Top of PROVIDED PASSAGE
Rozaimi Azwar

Personal information
- Full name: Mohammad Rozaimi Azwar bin Mat Noor
- Date of birth: 24 January 1993 (age 33)
- Place of birth: Rantau Panjang, Kelantan, Malaysia
- Height: 1.60 m (5 ft 3 in)
- Position: Midfielder

Team information
- Current team: Kelantan United
- Number: 7

Youth career
- 2012: Perlis U21
- 2013–2014: Kelantan U21

Senior career*
- Years: Team / Apps / (Gls)
- 2015–2018: Kelantan / 7 / (0)
- 2015: → Sabah (loan) / 3 / (0)
- 2016: → MOF FC (loan) / 6 / (0)
- 2019–2020: Kelantan United / 29 / (1)
Bottom of PROVIDED PASSAGE
▸ **EXERCISE SET**
a. In two sentences, summarize the Rozaimi Azwar profile.
b. Return, copied verbatim, the portion of the Rozaimi Azwar profile starting with "Youth career" and going on through "United / 29 / (1)".
Top of EXTRACTED MATERIAL
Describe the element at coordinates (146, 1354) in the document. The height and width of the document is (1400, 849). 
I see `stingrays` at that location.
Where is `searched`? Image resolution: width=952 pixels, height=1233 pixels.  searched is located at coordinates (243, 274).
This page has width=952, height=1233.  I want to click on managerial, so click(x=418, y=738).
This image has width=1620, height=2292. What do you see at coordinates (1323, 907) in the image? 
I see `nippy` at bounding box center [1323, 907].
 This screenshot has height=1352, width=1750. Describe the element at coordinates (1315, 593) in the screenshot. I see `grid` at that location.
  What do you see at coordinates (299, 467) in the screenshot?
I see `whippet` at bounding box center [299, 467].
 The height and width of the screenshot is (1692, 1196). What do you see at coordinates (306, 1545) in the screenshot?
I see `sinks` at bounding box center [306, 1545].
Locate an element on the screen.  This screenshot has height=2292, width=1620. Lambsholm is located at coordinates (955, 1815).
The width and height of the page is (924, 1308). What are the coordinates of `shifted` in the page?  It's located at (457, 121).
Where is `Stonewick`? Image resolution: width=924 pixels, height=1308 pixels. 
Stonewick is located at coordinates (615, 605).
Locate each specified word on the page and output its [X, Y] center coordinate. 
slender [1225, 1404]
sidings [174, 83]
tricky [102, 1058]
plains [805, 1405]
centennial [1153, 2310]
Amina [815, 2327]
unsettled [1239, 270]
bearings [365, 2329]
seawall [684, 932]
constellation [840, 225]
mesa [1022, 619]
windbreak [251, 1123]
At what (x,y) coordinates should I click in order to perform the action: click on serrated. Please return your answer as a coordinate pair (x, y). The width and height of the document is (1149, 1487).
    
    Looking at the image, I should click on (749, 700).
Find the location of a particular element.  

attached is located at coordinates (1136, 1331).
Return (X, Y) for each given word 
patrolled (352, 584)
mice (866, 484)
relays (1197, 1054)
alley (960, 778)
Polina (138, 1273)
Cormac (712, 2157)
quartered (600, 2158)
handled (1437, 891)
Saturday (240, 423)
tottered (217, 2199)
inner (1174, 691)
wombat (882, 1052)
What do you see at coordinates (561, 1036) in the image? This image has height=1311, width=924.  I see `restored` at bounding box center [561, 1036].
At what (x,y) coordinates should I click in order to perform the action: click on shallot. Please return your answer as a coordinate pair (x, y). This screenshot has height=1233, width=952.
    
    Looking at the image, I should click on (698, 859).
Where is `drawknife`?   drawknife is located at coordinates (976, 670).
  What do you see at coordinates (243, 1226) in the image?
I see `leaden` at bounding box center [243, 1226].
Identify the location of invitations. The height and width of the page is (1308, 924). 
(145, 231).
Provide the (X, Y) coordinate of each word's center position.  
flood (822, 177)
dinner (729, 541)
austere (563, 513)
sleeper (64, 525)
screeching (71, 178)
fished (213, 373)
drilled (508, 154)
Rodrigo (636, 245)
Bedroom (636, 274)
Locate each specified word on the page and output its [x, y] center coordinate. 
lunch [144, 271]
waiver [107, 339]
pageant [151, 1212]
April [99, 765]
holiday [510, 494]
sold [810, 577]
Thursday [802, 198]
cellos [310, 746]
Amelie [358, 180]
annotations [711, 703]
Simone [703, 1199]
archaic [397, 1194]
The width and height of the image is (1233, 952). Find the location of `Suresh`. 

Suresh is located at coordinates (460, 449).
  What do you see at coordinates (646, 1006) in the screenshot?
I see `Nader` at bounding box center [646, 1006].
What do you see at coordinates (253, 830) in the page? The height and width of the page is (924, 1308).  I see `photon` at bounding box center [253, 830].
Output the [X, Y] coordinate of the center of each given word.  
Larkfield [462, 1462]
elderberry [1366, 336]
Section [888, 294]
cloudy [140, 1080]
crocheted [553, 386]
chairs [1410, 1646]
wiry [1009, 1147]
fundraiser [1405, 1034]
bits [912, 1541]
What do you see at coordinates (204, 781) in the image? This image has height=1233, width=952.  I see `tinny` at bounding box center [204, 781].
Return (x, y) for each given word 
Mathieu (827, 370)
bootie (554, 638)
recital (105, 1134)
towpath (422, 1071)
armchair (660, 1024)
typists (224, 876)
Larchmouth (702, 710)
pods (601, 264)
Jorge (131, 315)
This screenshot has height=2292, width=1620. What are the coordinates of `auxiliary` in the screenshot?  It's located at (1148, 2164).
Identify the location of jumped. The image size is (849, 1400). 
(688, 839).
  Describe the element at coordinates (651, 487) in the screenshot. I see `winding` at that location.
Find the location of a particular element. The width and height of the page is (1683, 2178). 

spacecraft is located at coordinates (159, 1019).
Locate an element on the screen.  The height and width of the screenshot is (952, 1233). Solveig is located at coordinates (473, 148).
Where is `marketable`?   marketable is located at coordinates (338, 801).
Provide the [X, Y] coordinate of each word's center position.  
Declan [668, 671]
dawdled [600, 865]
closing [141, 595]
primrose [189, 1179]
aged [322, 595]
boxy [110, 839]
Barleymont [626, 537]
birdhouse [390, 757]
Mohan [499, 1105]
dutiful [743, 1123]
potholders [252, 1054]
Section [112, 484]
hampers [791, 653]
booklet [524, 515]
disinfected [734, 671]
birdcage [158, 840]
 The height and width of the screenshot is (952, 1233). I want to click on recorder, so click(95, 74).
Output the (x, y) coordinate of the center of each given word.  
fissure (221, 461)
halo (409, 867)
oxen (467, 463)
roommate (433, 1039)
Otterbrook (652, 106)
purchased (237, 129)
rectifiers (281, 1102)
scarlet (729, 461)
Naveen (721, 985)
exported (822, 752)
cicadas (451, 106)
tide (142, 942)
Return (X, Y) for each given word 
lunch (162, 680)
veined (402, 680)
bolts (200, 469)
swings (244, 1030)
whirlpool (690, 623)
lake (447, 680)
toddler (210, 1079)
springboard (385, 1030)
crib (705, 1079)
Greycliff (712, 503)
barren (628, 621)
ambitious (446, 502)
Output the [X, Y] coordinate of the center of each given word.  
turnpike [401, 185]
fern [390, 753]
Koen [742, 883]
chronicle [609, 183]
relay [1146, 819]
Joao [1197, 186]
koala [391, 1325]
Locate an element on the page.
Bottom of EXTRACTED MATERIAL
▸ **ACTIVITY ANSWERS**
a. Mohammad Rozaimi Azwar bin Mat Noor is a midfielder born on 24 January 1993 in Rantau Panjang, Kelantan, Malaysia, who currently plays for Kelantan United as number 7. After youth spells with Perlis U21 and Kelantan U21, he played senior football for Kelantan from 2015 to 2018, with loans to Sabah and MOF FC, and then made 29 appearances and scored 1 goal for Kelantan United in 2019–2020.

b.
Youth career
- 2012: Perlis U21
- 2013–2014: Kelantan U21

Senior career*
- Years: Team / Apps / (Gls)
- 2015–2018: Kelantan / 7 / (0)
- 2015: → Sabah (loan) / 3 / (0)
- 2016: → MOF FC (loan) / 6 / (0)
- 2019–2020: Kelantan United / 29 / (1)